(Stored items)
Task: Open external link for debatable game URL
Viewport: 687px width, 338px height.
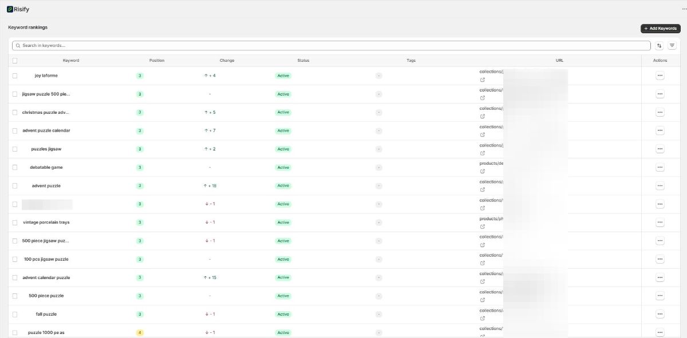Action: [x=483, y=172]
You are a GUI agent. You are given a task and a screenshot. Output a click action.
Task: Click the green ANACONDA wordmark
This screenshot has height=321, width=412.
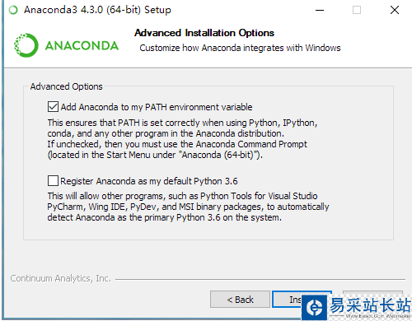coord(82,46)
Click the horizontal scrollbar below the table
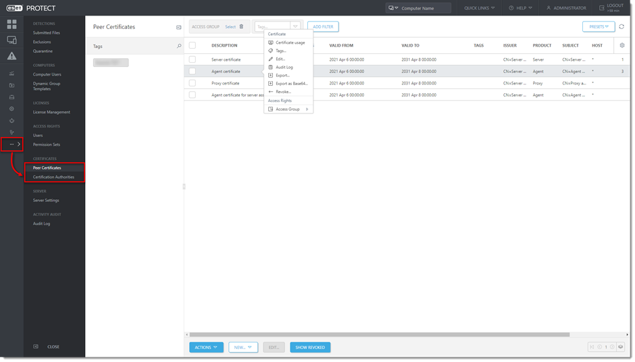This screenshot has width=635, height=362. [378, 334]
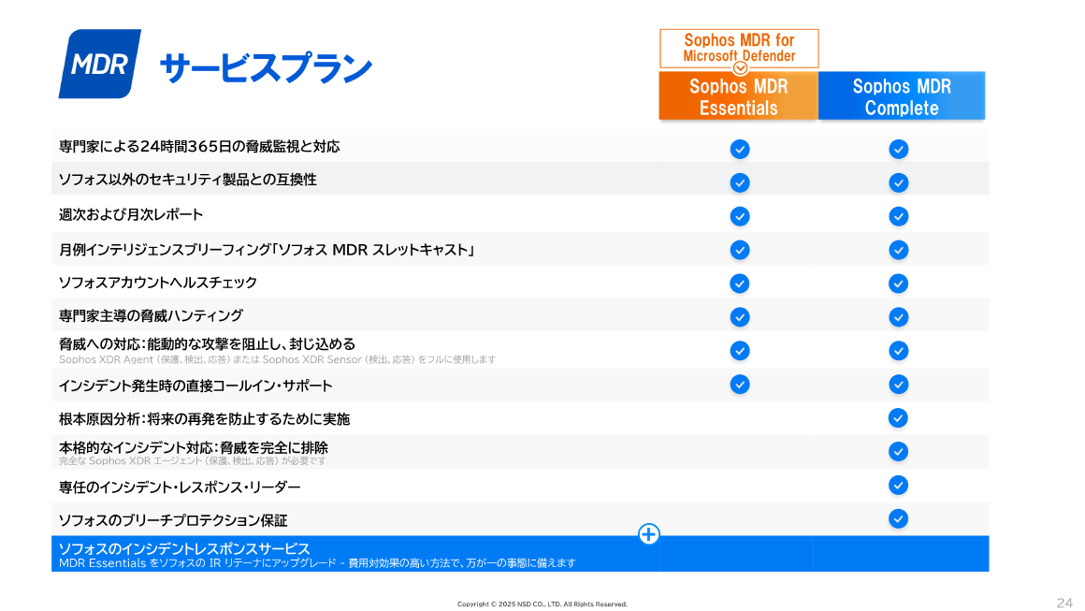1085x611 pixels.
Task: Click the checkmark for 専任のインシデント・レスポンス・リーダー
Action: (898, 486)
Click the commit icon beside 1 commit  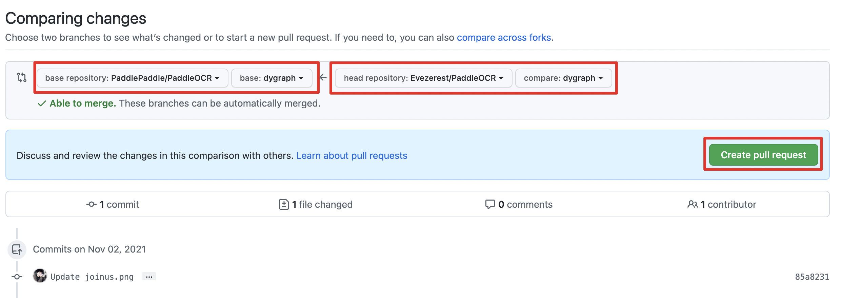[91, 204]
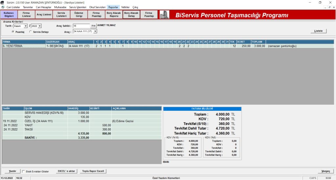The height and width of the screenshot is (180, 336).
Task: Open the Raporlar menu
Action: [x=113, y=7]
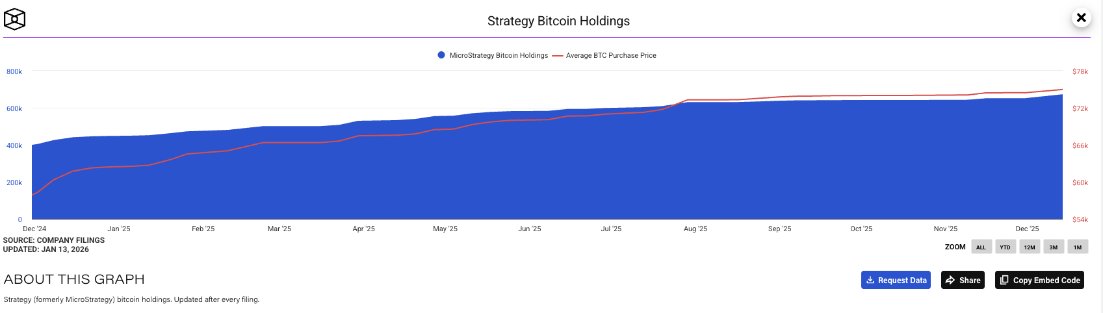Click the Dec '24 x-axis label
Screen dimensions: 1103x313
click(x=34, y=229)
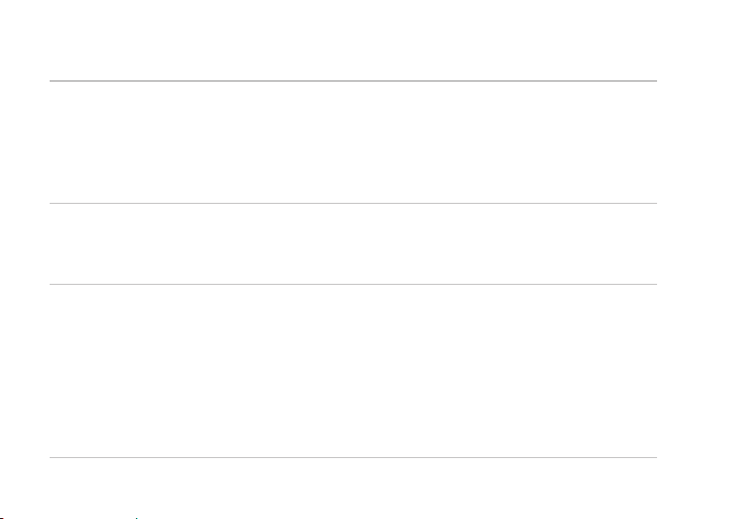Click the blank section between first and second dividers
This screenshot has height=519, width=732.
click(x=354, y=142)
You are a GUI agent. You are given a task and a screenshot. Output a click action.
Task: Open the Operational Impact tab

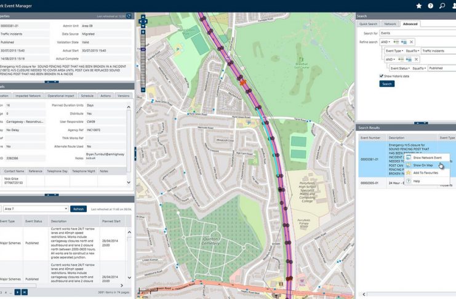[x=61, y=96]
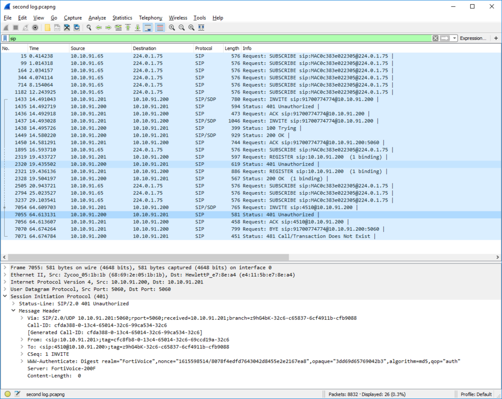Clear the display filter with X button
This screenshot has width=502, height=399.
click(436, 38)
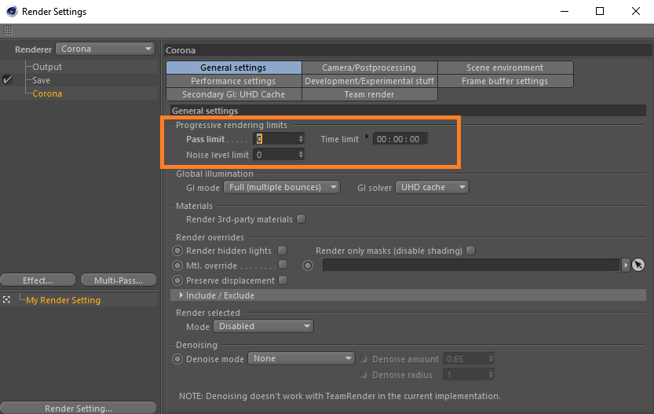Expand the Include / Exclude section
The width and height of the screenshot is (654, 414).
tap(181, 295)
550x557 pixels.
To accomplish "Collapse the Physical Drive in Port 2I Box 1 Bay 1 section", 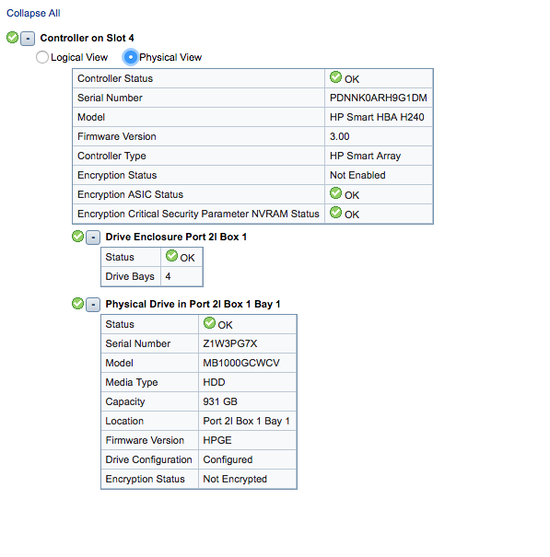I will coord(93,305).
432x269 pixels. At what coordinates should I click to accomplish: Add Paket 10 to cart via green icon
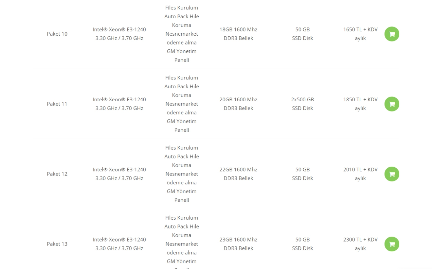tap(392, 34)
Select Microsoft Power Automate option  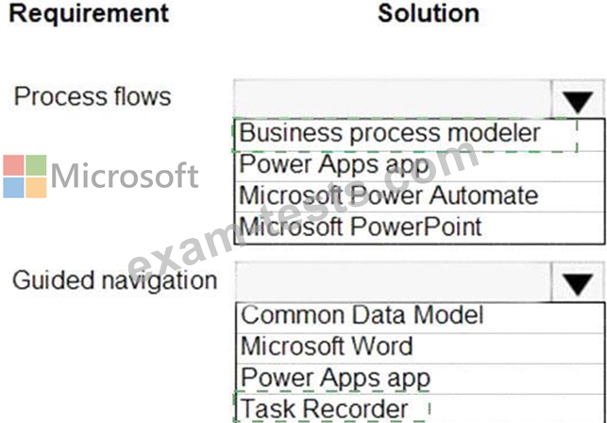click(388, 196)
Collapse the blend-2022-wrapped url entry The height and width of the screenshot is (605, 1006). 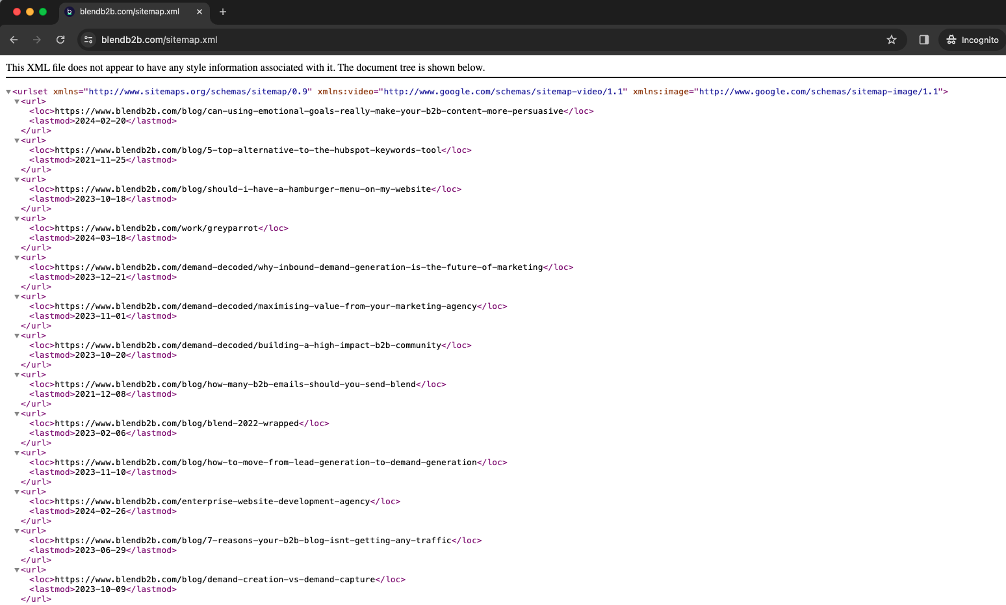point(16,413)
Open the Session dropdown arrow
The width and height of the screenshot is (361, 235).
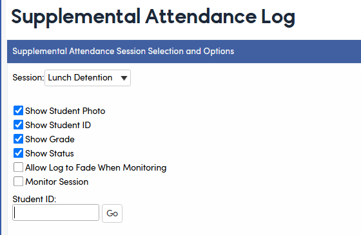124,78
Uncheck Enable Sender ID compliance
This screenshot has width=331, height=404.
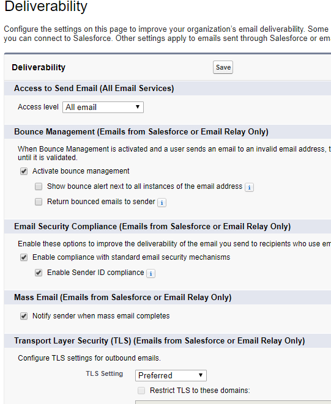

■ What the task asks:
The copy should begin at the line containing "Uncheck Enable Sender ID compliance" and end at the last line of the data above; please restate those lines word for word without the pictures.

■ Answer box:
Uncheck Enable Sender ID compliance
This screenshot has width=331, height=404.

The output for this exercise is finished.